Nancy G. Mistretta
About Nancy G. Mistretta
Nancy G. Mistretta, age 71, has served on Worthington Steel’s board since 2023 and is the Chair of the Audit Committee. She is an SEC-designated “audit committee financial expert,” with 29 years at JPMorgan/heritage institutions as a Managing Director in Investment Banking (1991–2005) and a subsequent partner role at Russell Reynolds Associates (2005–2009).

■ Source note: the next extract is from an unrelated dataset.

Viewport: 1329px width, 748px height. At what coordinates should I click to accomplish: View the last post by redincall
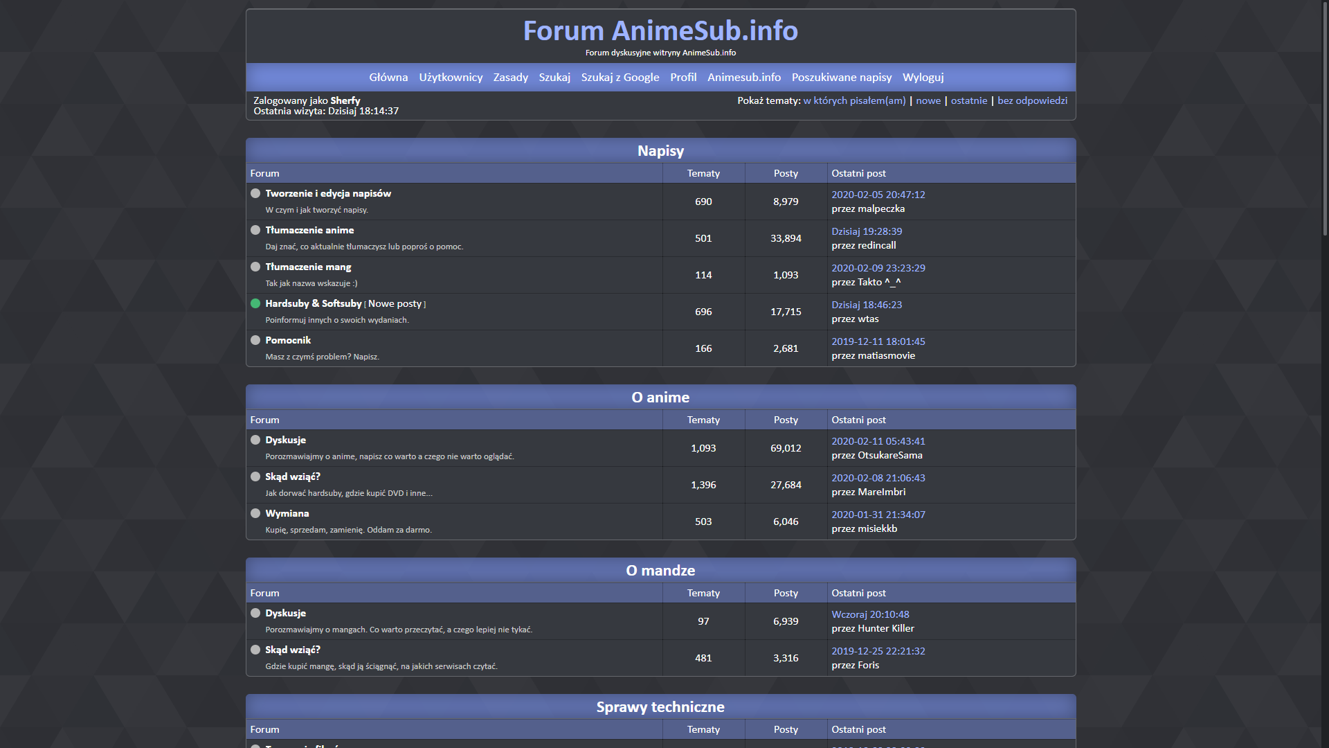click(866, 231)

The Board has affirmatively determined she is independent under NYSE and SEC rules .
Past Roles
| Organization | Role | Tenure | Committees/Impact |
|---|---|---|---|
| JPMorgan Chase & Co. (and heritage institutions) | Managing Director, Investment Banking | 1991–2005 | Senior finance and capital markets leadership; foundation for audit expertise |
| Russell Reynolds Associates | Partner | Feb 2005–Jun 2009 | Executive search; governance and leadership advisory experience |
External Roles
| Company | Role | Tenure | Committees |
|---|---|---|---|
| The Scotts Miracle-Gro Company | Director; Audit Committee Chair; member, Compensation & Organizations Committee | 2007–Jan 2024 | Audit Chair; Compensation & Organizations member |
| HSBC USA Inc. and HSBC Bank USA, N.A. | Director | Prior service (dates not specified) | Member, Audit; Member, Risk; Chair, Nominating & Governance |
| GAM Holding AG (Zurich) | Director | Prior service (dates not specified) | Chair, Compensation; Member, Governance & Nominating |
Board Governance
- Committee assignments: Audit Committee Chair; members include Mark Davis, Carl A. Nelson Jr., and Mary Schiavo .
- Independence: Determined independent; all three key committees (Audit, Compensation, Nominating & Governance) are composed solely of independent directors .
- Attendance/engagement: Board held five meetings in fiscal 2025; each incumbent director attended at least 75% of board and applicable committee meetings; all directors attended the 2024 Annual Meeting .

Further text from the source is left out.